BLACKWELL, Elizabeth
The Laws of Life, with Special Reference to the Physical Education of Girls
NY, Putnam, 1852. The first book by the first female M.D. in the United States, who graduated first in her class at Geneva Medical School in New York state, after having been rejected by 29 colleges. She was admitted to Geneva only when the all-male student body voted to accept her, believing it was a joke. She had been inspired to pursue medicine when a dying friend told her that the worst part of her illness was her treatment by a "rough, unfeeling man." After graduation, Blackwell went to Europe (she had been born in England), but was offered only midwifery work.
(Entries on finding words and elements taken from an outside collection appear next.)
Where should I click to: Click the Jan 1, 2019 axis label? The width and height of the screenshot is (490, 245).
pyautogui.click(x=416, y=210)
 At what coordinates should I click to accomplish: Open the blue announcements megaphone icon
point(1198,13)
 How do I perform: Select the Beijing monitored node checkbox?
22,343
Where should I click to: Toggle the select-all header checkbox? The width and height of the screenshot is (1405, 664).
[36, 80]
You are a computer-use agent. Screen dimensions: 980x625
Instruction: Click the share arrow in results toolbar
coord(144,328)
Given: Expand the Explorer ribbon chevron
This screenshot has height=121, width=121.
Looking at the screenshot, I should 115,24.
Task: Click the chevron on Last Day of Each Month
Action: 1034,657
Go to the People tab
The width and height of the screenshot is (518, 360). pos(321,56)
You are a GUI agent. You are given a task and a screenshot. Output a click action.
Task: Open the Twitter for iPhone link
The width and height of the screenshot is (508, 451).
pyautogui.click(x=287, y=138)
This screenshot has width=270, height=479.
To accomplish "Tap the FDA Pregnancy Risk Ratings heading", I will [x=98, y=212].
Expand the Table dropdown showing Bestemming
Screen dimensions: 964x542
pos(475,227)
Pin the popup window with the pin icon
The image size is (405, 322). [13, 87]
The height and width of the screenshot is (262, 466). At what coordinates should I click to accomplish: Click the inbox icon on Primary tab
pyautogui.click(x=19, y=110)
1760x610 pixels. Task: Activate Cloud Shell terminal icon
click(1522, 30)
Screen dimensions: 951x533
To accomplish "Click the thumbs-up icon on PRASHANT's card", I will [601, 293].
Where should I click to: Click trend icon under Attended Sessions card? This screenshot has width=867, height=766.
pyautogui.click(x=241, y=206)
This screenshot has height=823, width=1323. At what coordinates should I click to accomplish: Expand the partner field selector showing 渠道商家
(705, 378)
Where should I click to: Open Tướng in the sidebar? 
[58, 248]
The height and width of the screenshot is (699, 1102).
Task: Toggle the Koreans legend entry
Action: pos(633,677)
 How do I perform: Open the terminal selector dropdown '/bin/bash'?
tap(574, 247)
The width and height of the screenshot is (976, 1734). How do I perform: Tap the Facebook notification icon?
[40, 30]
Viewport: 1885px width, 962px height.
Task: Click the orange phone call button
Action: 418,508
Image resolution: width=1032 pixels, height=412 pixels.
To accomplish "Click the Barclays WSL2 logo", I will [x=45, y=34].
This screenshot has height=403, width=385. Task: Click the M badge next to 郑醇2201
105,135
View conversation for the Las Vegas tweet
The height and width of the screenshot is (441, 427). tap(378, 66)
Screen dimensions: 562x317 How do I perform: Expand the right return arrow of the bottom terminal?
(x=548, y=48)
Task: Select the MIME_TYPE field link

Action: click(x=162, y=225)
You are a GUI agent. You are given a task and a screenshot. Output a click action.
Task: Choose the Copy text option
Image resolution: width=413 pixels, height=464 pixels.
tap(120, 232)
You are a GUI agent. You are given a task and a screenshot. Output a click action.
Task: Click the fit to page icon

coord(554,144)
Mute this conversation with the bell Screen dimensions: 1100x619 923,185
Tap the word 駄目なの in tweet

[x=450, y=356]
Several years later, she returned to the U.S., where she was refused work in New York hospitals, facing "a blank wall of social and professional antagonism." Blackwell went into private practice, opening the New York Infirmary for Indigent Women and Children, and eventually The Women's Medical College of the New York Infirmary. First delivered as a series of lectures, The Laws of Life eloquently advocates for exercise, physical education, and a wholesome diet, addressing, among various other topics, the benefits of natural movement, the evils of sitting, the unequal opportunity of healthy recreation for girls, and the need for balance in social, intellectual and physical pursuits, while criticizing the then-current priorities of the American school system and the typical in-door life: "If we were to sit down and carefully plan a system of education, which should injure the body, produce a premature and imperfect development of its powers, weaken the mind, and prepare the individual for future uselessness, we could hardly by any ingenuity construct a system more admirably calculated to produce these terrible results." As such, the text is a philosophical precursor to the movement lineage that would come to include Georges Hebert's Natural Method ("Be strong to be useful") and modern day Natural Movement (MovNat) methods. Owner name; marginal insect damage to a dozen early pages; and dampstaining, predominantly to the prelims and front cover. A sound copy, quite nice past the introduction, but owing to the heavy dampstaining to the cover and front endpages, only a good copy. A landmark volume.